--- Short problem ---
Can you put the items starting with the line containing "ТОВАРИСТВО З ОБМЕЖЕНОЮ" and going on through the end of the items into a two-column CSV with the columns "text" and "answer", one row per item, each value in its own quoted field and line breaks turned into spaces? Leave the pictures out.

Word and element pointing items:
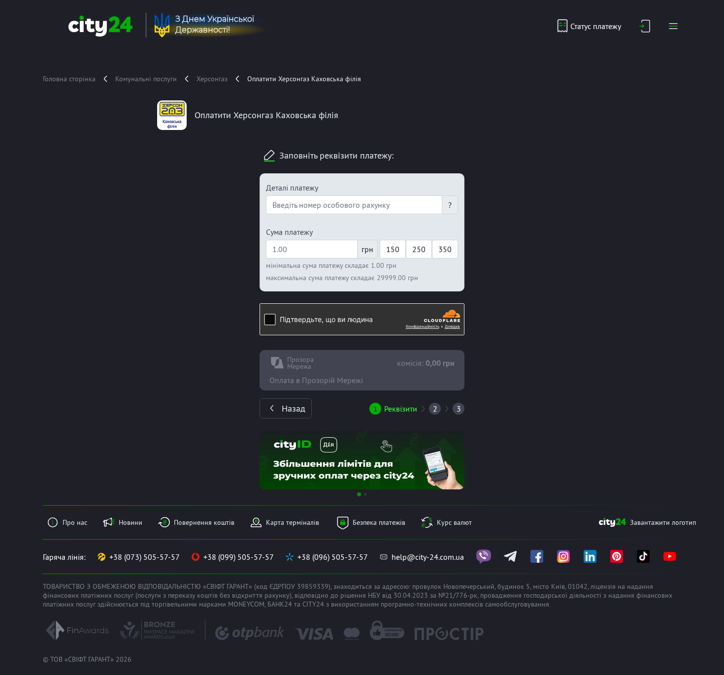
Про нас (75, 522)
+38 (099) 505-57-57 (238, 557)
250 (419, 249)
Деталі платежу (292, 188)
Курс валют (454, 522)
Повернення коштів (204, 522)
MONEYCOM (246, 604)
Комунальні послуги (146, 78)
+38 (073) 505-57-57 (144, 557)
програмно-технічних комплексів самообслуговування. (466, 604)
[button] (275, 459)
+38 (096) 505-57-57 (332, 557)
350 (445, 249)
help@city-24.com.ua (428, 557)
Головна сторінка (69, 78)
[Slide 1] (359, 494)
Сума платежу (289, 232)
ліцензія (603, 586)
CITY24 (313, 604)
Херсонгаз (212, 78)
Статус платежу (595, 26)
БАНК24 (279, 604)
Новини (130, 522)
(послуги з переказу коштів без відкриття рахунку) (213, 595)
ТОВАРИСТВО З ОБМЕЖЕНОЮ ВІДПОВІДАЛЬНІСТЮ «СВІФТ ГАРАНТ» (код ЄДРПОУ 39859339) (186, 586)
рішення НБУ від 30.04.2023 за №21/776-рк (408, 595)
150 (392, 249)
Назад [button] (293, 408)
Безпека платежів (379, 522)
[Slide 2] (365, 494)
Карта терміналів (292, 522)
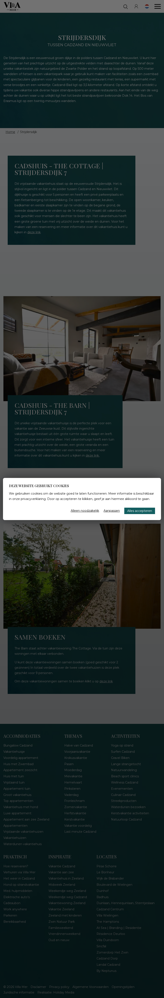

--- Result of this exercise ---
text,answer
"ТОВАРИСТВО З ОБМЕЖЕНОЮ ВІДПОВІДАЛЬНІСТЮ «СВІФТ ГАРАНТ» (код ЄДРПОУ 39859339)","(186, 586)"
"рішення НБУ від 30.04.2023 за №21/776-рк","(408, 595)"
"150","(392, 249)"
"Назад [button]","(293, 408)"
"Безпека платежів","(379, 522)"
"[Slide 2]","(365, 494)"
"Карта терміналів","(292, 522)"